Records shown —
■ ■ ■ ■ ■ ■ ■

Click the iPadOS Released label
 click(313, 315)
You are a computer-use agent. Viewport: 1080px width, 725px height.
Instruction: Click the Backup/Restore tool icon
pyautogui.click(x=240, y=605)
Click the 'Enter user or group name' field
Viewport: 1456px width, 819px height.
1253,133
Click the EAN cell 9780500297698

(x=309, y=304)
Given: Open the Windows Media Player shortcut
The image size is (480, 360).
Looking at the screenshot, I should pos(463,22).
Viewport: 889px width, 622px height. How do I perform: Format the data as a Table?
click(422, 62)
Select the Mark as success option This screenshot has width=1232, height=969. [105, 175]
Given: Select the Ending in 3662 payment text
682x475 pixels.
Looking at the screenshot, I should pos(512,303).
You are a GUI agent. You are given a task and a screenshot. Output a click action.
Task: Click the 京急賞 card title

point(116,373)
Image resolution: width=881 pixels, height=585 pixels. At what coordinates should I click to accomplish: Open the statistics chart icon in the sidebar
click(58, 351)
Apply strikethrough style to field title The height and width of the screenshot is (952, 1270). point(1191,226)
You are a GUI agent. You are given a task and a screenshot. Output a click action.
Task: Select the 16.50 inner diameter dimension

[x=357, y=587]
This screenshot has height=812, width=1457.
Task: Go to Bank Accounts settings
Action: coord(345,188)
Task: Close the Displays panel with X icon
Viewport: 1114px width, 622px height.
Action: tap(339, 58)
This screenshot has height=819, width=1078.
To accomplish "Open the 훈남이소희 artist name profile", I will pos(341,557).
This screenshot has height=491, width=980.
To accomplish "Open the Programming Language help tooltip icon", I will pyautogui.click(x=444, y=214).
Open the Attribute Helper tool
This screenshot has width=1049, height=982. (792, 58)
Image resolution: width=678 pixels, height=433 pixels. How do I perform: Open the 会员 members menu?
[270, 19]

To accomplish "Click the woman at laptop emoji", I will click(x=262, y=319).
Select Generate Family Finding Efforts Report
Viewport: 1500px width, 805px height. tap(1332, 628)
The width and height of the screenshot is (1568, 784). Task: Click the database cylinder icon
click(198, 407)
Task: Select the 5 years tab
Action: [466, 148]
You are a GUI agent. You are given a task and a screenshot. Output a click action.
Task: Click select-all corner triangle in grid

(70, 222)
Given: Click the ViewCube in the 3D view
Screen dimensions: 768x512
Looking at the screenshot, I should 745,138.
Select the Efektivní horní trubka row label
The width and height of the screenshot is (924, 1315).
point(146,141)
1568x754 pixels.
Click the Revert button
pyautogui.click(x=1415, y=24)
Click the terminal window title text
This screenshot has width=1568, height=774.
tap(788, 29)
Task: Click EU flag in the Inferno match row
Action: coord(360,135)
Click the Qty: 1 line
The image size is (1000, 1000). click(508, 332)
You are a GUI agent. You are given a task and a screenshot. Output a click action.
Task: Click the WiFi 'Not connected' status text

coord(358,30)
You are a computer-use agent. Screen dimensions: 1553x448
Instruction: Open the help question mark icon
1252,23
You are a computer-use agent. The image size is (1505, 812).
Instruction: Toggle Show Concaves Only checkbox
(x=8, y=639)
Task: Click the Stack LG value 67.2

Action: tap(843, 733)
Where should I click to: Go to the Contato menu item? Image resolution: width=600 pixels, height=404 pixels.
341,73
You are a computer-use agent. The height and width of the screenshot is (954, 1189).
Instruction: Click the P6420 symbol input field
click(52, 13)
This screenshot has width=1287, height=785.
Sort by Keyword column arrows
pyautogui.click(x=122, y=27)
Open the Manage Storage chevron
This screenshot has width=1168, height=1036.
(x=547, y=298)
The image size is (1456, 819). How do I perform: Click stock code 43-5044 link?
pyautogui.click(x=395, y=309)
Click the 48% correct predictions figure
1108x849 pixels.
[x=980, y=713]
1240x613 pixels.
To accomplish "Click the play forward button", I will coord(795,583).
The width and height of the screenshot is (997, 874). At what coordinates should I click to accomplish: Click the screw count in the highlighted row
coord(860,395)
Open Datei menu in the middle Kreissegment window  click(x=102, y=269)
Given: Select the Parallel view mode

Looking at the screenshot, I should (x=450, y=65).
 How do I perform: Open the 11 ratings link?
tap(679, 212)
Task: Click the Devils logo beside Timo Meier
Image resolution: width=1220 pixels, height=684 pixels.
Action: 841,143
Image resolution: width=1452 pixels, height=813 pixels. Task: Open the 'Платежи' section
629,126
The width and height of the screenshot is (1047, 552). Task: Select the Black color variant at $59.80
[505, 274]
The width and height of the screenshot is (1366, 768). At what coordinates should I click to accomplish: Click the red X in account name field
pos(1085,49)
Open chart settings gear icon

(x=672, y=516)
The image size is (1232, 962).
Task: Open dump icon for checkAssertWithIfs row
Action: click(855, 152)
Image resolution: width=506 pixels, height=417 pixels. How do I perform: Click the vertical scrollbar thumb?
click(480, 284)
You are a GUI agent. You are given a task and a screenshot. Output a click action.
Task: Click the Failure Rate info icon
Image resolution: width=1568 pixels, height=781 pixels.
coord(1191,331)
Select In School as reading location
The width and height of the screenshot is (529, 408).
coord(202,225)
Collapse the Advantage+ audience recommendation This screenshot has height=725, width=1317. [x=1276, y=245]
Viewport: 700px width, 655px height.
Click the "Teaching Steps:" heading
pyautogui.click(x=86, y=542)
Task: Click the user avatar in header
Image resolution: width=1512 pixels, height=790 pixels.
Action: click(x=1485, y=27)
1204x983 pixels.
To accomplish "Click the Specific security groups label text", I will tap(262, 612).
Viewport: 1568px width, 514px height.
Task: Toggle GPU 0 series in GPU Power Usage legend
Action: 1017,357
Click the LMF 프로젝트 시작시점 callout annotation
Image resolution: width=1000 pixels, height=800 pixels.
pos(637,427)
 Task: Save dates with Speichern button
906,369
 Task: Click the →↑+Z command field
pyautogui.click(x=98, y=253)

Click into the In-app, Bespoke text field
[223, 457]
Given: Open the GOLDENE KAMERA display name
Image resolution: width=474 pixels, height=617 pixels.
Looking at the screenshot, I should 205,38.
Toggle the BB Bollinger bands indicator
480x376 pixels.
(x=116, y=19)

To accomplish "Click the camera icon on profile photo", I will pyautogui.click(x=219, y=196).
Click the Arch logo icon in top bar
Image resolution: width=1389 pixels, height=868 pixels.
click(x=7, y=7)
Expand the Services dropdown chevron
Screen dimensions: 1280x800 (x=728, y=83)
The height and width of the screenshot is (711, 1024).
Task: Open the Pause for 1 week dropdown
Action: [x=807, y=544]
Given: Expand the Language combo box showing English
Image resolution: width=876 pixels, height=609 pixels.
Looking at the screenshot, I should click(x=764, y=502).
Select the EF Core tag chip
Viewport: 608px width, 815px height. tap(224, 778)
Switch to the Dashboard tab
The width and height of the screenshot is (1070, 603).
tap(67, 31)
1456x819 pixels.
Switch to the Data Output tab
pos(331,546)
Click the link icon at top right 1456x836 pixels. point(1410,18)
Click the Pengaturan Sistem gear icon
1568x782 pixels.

■ ■ ■ ■ ■ ■ ■

Work to be completed —
Copy all of the material above line for line, with no changes.

Response to this exercise —
Click the iPadOS Released label
 click(313, 315)
You are a computer-use agent. Viewport: 1080px width, 725px height.
Instruction: Click the Backup/Restore tool icon
pyautogui.click(x=240, y=605)
Click the 'Enter user or group name' field
Viewport: 1456px width, 819px height.
1253,133
Click the EAN cell 9780500297698

(x=309, y=304)
Given: Open the Windows Media Player shortcut
The image size is (480, 360).
Looking at the screenshot, I should pos(463,22).
Viewport: 889px width, 622px height. How do I perform: Format the data as a Table?
click(422, 62)
Select the Mark as success option This screenshot has width=1232, height=969. [105, 175]
Given: Select the Ending in 3662 payment text
682x475 pixels.
Looking at the screenshot, I should pos(512,303).
You are a GUI agent. You are given a task and a screenshot. Output a click action.
Task: Click the 京急賞 card title

point(116,373)
Image resolution: width=881 pixels, height=585 pixels. At what coordinates should I click to accomplish: Open the statistics chart icon in the sidebar
click(58, 351)
Apply strikethrough style to field title The height and width of the screenshot is (952, 1270). point(1191,226)
You are a GUI agent. You are given a task and a screenshot. Output a click action.
Task: Select the 16.50 inner diameter dimension

[x=357, y=587]
This screenshot has height=812, width=1457.
Task: Go to Bank Accounts settings
Action: coord(345,188)
Task: Close the Displays panel with X icon
Viewport: 1114px width, 622px height.
Action: tap(339, 58)
This screenshot has height=819, width=1078.
To accomplish "Open the 훈남이소희 artist name profile", I will pos(341,557).
This screenshot has height=491, width=980.
To accomplish "Open the Programming Language help tooltip icon", I will pyautogui.click(x=444, y=214).
Open the Attribute Helper tool
This screenshot has width=1049, height=982. (792, 58)
Image resolution: width=678 pixels, height=433 pixels. How do I perform: Open the 会员 members menu?
[270, 19]

To accomplish "Click the woman at laptop emoji", I will click(x=262, y=319).
Select Generate Family Finding Efforts Report
Viewport: 1500px width, 805px height. tap(1332, 628)
The width and height of the screenshot is (1568, 784). Task: Click the database cylinder icon
click(198, 407)
Task: Select the 5 years tab
Action: [466, 148]
You are a GUI agent. You are given a task and a screenshot. Output a click action.
Task: Click select-all corner triangle in grid

(70, 222)
Given: Click the ViewCube in the 3D view
Screen dimensions: 768x512
Looking at the screenshot, I should 745,138.
Select the Efektivní horní trubka row label
The width and height of the screenshot is (924, 1315).
point(146,141)
1568x754 pixels.
Click the Revert button
pyautogui.click(x=1415, y=24)
Click the terminal window title text
This screenshot has width=1568, height=774.
tap(788, 29)
Task: Click EU flag in the Inferno match row
Action: coord(360,135)
Click the Qty: 1 line
The image size is (1000, 1000). click(508, 332)
You are a GUI agent. You are given a task and a screenshot. Output a click action.
Task: Click the WiFi 'Not connected' status text

coord(358,30)
You are a computer-use agent. Screen dimensions: 1553x448
Instruction: Open the help question mark icon
1252,23
You are a computer-use agent. The image size is (1505, 812).
Instruction: Toggle Show Concaves Only checkbox
(x=8, y=639)
Task: Click the Stack LG value 67.2

Action: tap(843, 733)
Where should I click to: Go to the Contato menu item? Image resolution: width=600 pixels, height=404 pixels.
341,73
You are a computer-use agent. The height and width of the screenshot is (954, 1189).
Instruction: Click the P6420 symbol input field
click(52, 13)
This screenshot has width=1287, height=785.
Sort by Keyword column arrows
pyautogui.click(x=122, y=27)
Open the Manage Storage chevron
This screenshot has width=1168, height=1036.
(x=547, y=298)
The image size is (1456, 819). How do I perform: Click stock code 43-5044 link?
pyautogui.click(x=395, y=309)
Click the 48% correct predictions figure
1108x849 pixels.
[x=980, y=713]
1240x613 pixels.
To accomplish "Click the play forward button", I will coord(795,583).
The width and height of the screenshot is (997, 874). At what coordinates should I click to accomplish: Click the screw count in the highlighted row
coord(860,395)
Open Datei menu in the middle Kreissegment window  click(x=102, y=269)
Given: Select the Parallel view mode

Looking at the screenshot, I should (x=450, y=65).
 How do I perform: Open the 11 ratings link?
tap(679, 212)
Task: Click the Devils logo beside Timo Meier
Image resolution: width=1220 pixels, height=684 pixels.
Action: 841,143
Image resolution: width=1452 pixels, height=813 pixels. Task: Open the 'Платежи' section
629,126
The width and height of the screenshot is (1047, 552). Task: Select the Black color variant at $59.80
[505, 274]
The width and height of the screenshot is (1366, 768). At what coordinates should I click to accomplish: Click the red X in account name field
pos(1085,49)
Open chart settings gear icon

(x=672, y=516)
The image size is (1232, 962).
Task: Open dump icon for checkAssertWithIfs row
Action: click(855, 152)
Image resolution: width=506 pixels, height=417 pixels. How do I perform: Click the vertical scrollbar thumb?
click(480, 284)
You are a GUI agent. You are given a task and a screenshot. Output a click action.
Task: Click the Failure Rate info icon
Image resolution: width=1568 pixels, height=781 pixels.
coord(1191,331)
Select In School as reading location
The width and height of the screenshot is (529, 408).
coord(202,225)
Collapse the Advantage+ audience recommendation This screenshot has height=725, width=1317. [x=1276, y=245]
Viewport: 700px width, 655px height.
Click the "Teaching Steps:" heading
pyautogui.click(x=86, y=542)
Task: Click the user avatar in header
Image resolution: width=1512 pixels, height=790 pixels.
Action: click(x=1485, y=27)
1204x983 pixels.
To accomplish "Click the Specific security groups label text", I will tap(262, 612).
Viewport: 1568px width, 514px height.
Task: Toggle GPU 0 series in GPU Power Usage legend
Action: 1017,357
Click the LMF 프로젝트 시작시점 callout annotation
Image resolution: width=1000 pixels, height=800 pixels.
pos(637,427)
 Task: Save dates with Speichern button
906,369
 Task: Click the →↑+Z command field
pyautogui.click(x=98, y=253)

Click into the In-app, Bespoke text field
[223, 457]
Given: Open the GOLDENE KAMERA display name
Image resolution: width=474 pixels, height=617 pixels.
Looking at the screenshot, I should 205,38.
Toggle the BB Bollinger bands indicator
480x376 pixels.
(x=116, y=19)

To accomplish "Click the camera icon on profile photo", I will pyautogui.click(x=219, y=196).
Click the Arch logo icon in top bar
Image resolution: width=1389 pixels, height=868 pixels.
click(x=7, y=7)
Expand the Services dropdown chevron
Screen dimensions: 1280x800 (x=728, y=83)
The height and width of the screenshot is (711, 1024).
Task: Open the Pause for 1 week dropdown
Action: [x=807, y=544]
Given: Expand the Language combo box showing English
Image resolution: width=876 pixels, height=609 pixels.
Looking at the screenshot, I should click(x=764, y=502).
Select the EF Core tag chip
Viewport: 608px width, 815px height. tap(224, 778)
Switch to the Dashboard tab
The width and height of the screenshot is (1070, 603).
tap(67, 31)
1456x819 pixels.
Switch to the Data Output tab
pos(331,546)
Click the link icon at top right 1456x836 pixels. point(1410,18)
Click the Pengaturan Sistem gear icon
1568x782 pixels.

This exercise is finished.